Please rewrite the stretch of the records from the line containing "Identify the location of menu-icon." through the line containing "sent-tick-icon: ✓ is", replacing "image size" with "screenshot dimensions" and leaving everything else unchanged.

_PROVIDED ENTRIES_
------------------------

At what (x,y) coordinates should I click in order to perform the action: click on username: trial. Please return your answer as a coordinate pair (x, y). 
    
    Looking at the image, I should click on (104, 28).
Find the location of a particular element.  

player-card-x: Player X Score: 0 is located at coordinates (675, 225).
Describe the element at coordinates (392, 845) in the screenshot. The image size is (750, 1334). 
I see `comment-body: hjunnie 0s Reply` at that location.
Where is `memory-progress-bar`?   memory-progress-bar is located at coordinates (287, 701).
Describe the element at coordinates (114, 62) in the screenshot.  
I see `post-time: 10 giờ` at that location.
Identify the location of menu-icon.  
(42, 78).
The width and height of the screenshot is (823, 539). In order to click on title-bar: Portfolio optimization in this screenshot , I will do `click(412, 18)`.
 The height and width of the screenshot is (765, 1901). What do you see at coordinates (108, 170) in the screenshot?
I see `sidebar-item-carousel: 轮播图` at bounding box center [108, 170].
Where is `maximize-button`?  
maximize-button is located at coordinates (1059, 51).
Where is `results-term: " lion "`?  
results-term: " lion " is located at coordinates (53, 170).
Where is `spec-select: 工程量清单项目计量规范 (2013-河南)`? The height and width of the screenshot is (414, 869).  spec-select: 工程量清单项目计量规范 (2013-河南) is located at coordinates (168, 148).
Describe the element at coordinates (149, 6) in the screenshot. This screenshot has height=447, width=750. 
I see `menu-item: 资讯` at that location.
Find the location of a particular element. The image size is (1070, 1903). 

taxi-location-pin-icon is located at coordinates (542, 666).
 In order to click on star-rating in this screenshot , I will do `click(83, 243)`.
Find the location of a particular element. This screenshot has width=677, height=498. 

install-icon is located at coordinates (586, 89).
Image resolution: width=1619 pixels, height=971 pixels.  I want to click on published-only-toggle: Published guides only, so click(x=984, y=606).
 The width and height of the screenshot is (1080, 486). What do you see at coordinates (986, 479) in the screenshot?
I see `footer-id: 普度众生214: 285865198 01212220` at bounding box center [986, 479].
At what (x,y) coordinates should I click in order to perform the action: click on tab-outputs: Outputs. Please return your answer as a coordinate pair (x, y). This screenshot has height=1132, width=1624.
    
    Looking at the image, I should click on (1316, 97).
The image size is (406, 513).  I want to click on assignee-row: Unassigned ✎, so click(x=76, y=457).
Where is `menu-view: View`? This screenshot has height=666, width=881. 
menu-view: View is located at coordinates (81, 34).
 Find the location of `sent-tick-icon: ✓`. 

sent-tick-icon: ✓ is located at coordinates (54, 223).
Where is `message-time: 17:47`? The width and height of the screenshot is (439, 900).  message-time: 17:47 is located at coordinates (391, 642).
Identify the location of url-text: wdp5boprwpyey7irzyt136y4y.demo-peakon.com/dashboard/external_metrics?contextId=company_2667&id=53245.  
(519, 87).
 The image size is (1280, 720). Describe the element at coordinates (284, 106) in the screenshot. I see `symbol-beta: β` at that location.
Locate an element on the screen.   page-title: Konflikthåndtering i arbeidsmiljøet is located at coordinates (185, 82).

------------------------

_ANSWER AREA_
Identify the location of menu-icon.  
(42, 78).
The width and height of the screenshot is (823, 539). In order to click on title-bar: Portfolio optimization in this screenshot , I will do `click(412, 18)`.
 The height and width of the screenshot is (765, 1901). What do you see at coordinates (108, 170) in the screenshot?
I see `sidebar-item-carousel: 轮播图` at bounding box center [108, 170].
Where is `maximize-button`?  
maximize-button is located at coordinates (1059, 51).
Where is `results-term: " lion "`?  
results-term: " lion " is located at coordinates (53, 170).
Where is `spec-select: 工程量清单项目计量规范 (2013-河南)`? The height and width of the screenshot is (414, 869).  spec-select: 工程量清单项目计量规范 (2013-河南) is located at coordinates (168, 148).
Describe the element at coordinates (149, 6) in the screenshot. This screenshot has height=447, width=750. 
I see `menu-item: 资讯` at that location.
Find the location of a particular element. The screenshot dimensions is (1070, 1903). 

taxi-location-pin-icon is located at coordinates (542, 666).
 In order to click on star-rating in this screenshot , I will do `click(83, 243)`.
Find the location of a particular element. This screenshot has width=677, height=498. 

install-icon is located at coordinates (586, 89).
Image resolution: width=1619 pixels, height=971 pixels.  I want to click on published-only-toggle: Published guides only, so click(x=984, y=606).
 The width and height of the screenshot is (1080, 486). What do you see at coordinates (986, 479) in the screenshot?
I see `footer-id: 普度众生214: 285865198 01212220` at bounding box center [986, 479].
At what (x,y) coordinates should I click in order to perform the action: click on tab-outputs: Outputs. Please return your answer as a coordinate pair (x, y). This screenshot has height=1132, width=1624.
    
    Looking at the image, I should click on (1316, 97).
The screenshot dimensions is (406, 513).  I want to click on assignee-row: Unassigned ✎, so click(x=76, y=457).
Where is `menu-view: View`? This screenshot has height=666, width=881. 
menu-view: View is located at coordinates (81, 34).
 Find the location of `sent-tick-icon: ✓`. 

sent-tick-icon: ✓ is located at coordinates (54, 223).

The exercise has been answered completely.